The greyish tissue color, from a fashion perspective, translates that it means refined class and efficiency. In this perspective, using a de luxe tissue light or dark-grey colored suit indicates economic and social ascent and means power(9). This reveals that the DNSP Nurses transmitted credibility in their function, which probably justifies the color of their uniform.

In summary, it can be affirmed that the Nurses' uniform in care practice consisted of: a long-sleeved jacket with white cuffs and collars and a skirt at thirty centimeters from the floor; a belt attached to the jacket with two buttons on each side, a black straw hat with brim and a plain black ribbon around the crown; the shoes were white and the stockings silk. In addition, they carried a black leather valise with the material they needed in their activities(10).

Despite the images published in Revista da Semana, some details cannot be identified, except for the use of the apron when delivering direct patient care.

The uniform shown is similar to that of the DNSP Visitadoras de Higiene, from the Emergency Course, who were replaced by the Public Health Nurses after their graduation in 1925, considering that the Visitadoras' course ended in 1924.

This likelihood may have been a strategy of what had already been acknowledged as legitimate, and was easily identified by society, also considering the credibility of the work the DNSP Visitadoras de Higiene developed.

In addition, they showed a bracer with the symbol of the cross, which suggests similarity with that of the Brazilian Red Cross Nurses, also entailing the same symbolic representation of fight for the needy(1).

These inferences rest on the dignity and power other social agents had conquered earlier, through the object representations, composed of representative symbols, and which justifies the orders issued on their behalf. Authority is but credit in a group of agents who constitute relations. The more precious these relations are, the greater the credit they benefit from themselves(11-12).

Another type of long-sleeved, light-colored uniform was made, including a cap with a dark ribbon and light-colored shoes, used by the registered Nurse described in another study(1) and once again ratified in a document located at the Anna Nery School of Nursing Documentation Center. This uniform was used in Hospital Service and made out of white cotton, distinguished from the Nurses working in practice areas who wore grey uniforms(13).

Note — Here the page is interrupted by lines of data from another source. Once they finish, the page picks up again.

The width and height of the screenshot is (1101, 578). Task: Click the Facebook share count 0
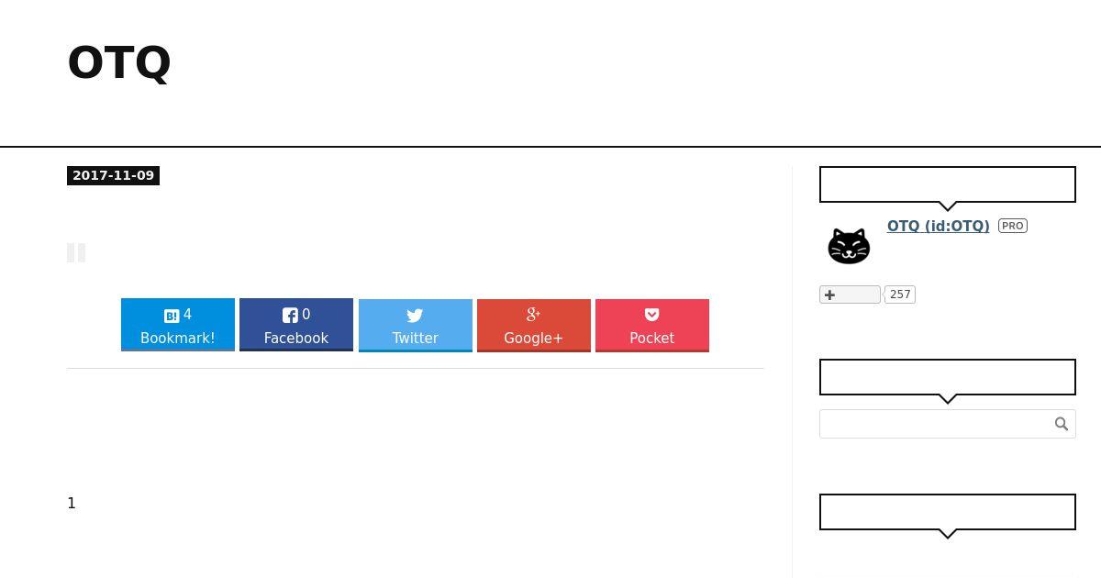click(306, 315)
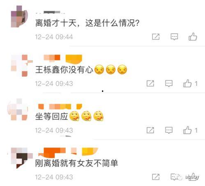
Task: Share the comment "王栎鑫你没有心"
Action: (x=150, y=83)
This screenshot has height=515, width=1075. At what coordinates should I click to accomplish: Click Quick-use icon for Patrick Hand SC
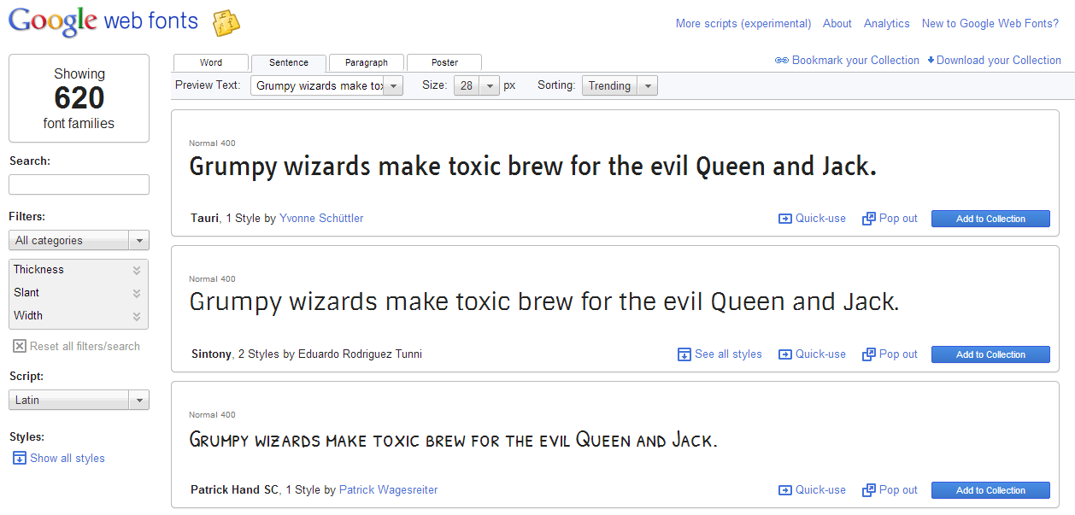[x=784, y=490]
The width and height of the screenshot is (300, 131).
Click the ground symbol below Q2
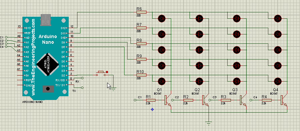coord(209,123)
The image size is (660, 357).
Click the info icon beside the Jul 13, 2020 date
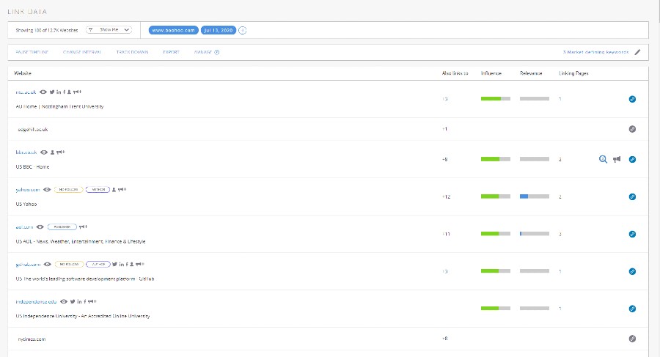coord(243,30)
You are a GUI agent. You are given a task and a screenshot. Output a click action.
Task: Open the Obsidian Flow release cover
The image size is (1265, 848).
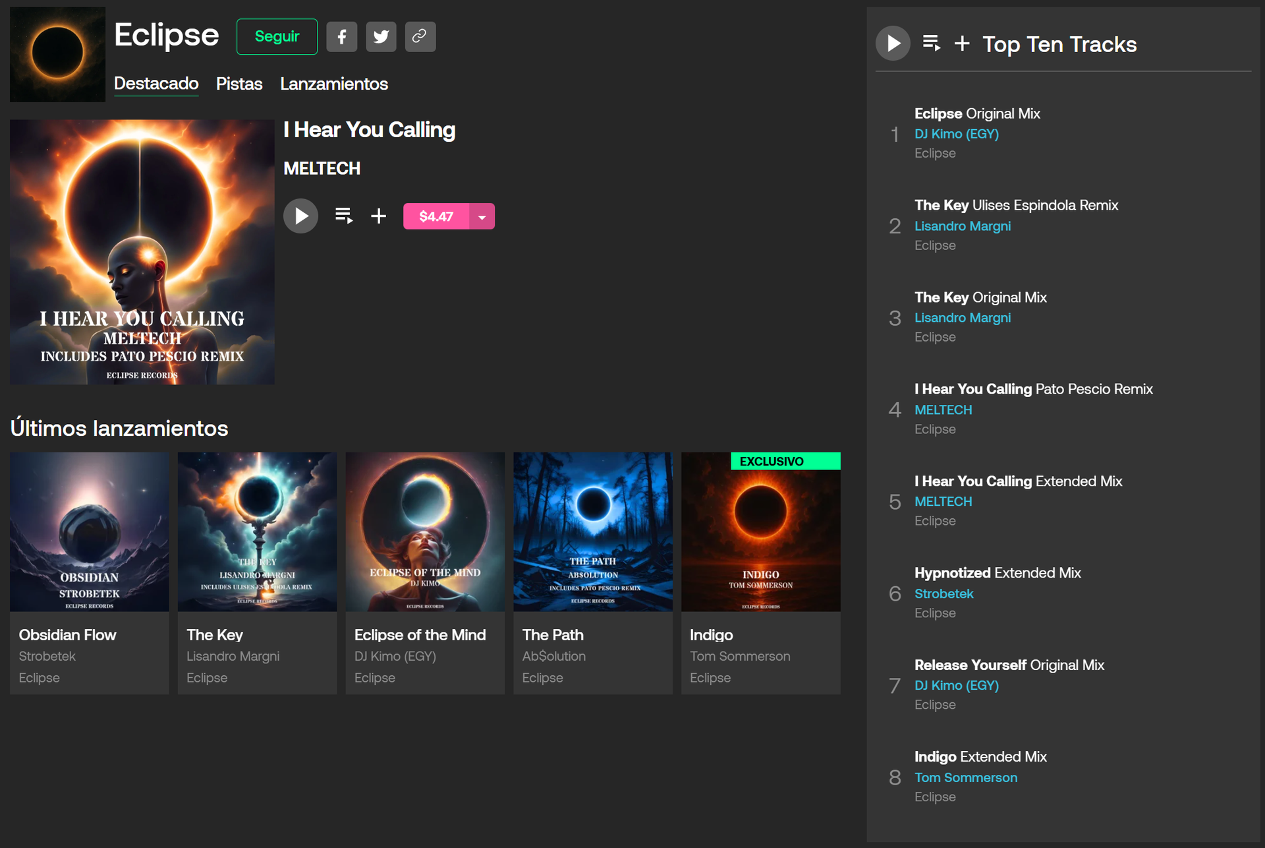point(90,531)
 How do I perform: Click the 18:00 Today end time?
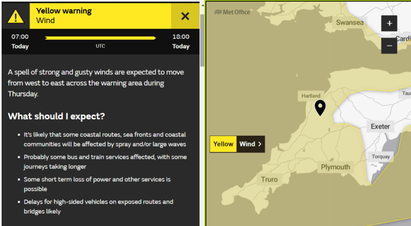click(181, 41)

The symbolic function of the uniform should be highlighted, which since education marked the different course phases: new students exchanged their preliminary uniforms for that of junior students; in the final course phase, they changed their hospital uniforms for that of the public health nurse. The teachers and Nurses were identified and distinguished by their uniform, generally used a hospital uniform with cap and ribbon, while the DNSP nurses used their private uniforms and the white bracer(14).

The distinctions between these uniforms were marks that can be considered as likely symbols of the activities performed in the hospital context and during home visits.

Care Delivery by Public Health Nurses

The care disseminated in the Revista da Semana can be considered as: newborn care, test material collection, blood pressure verification, comfort and orientations, totaling five activities.

The first relates to care delivered to an infant and supposedly observed by the mother, with the legend "A visit to the home of an infant, with demonstration by the nurse".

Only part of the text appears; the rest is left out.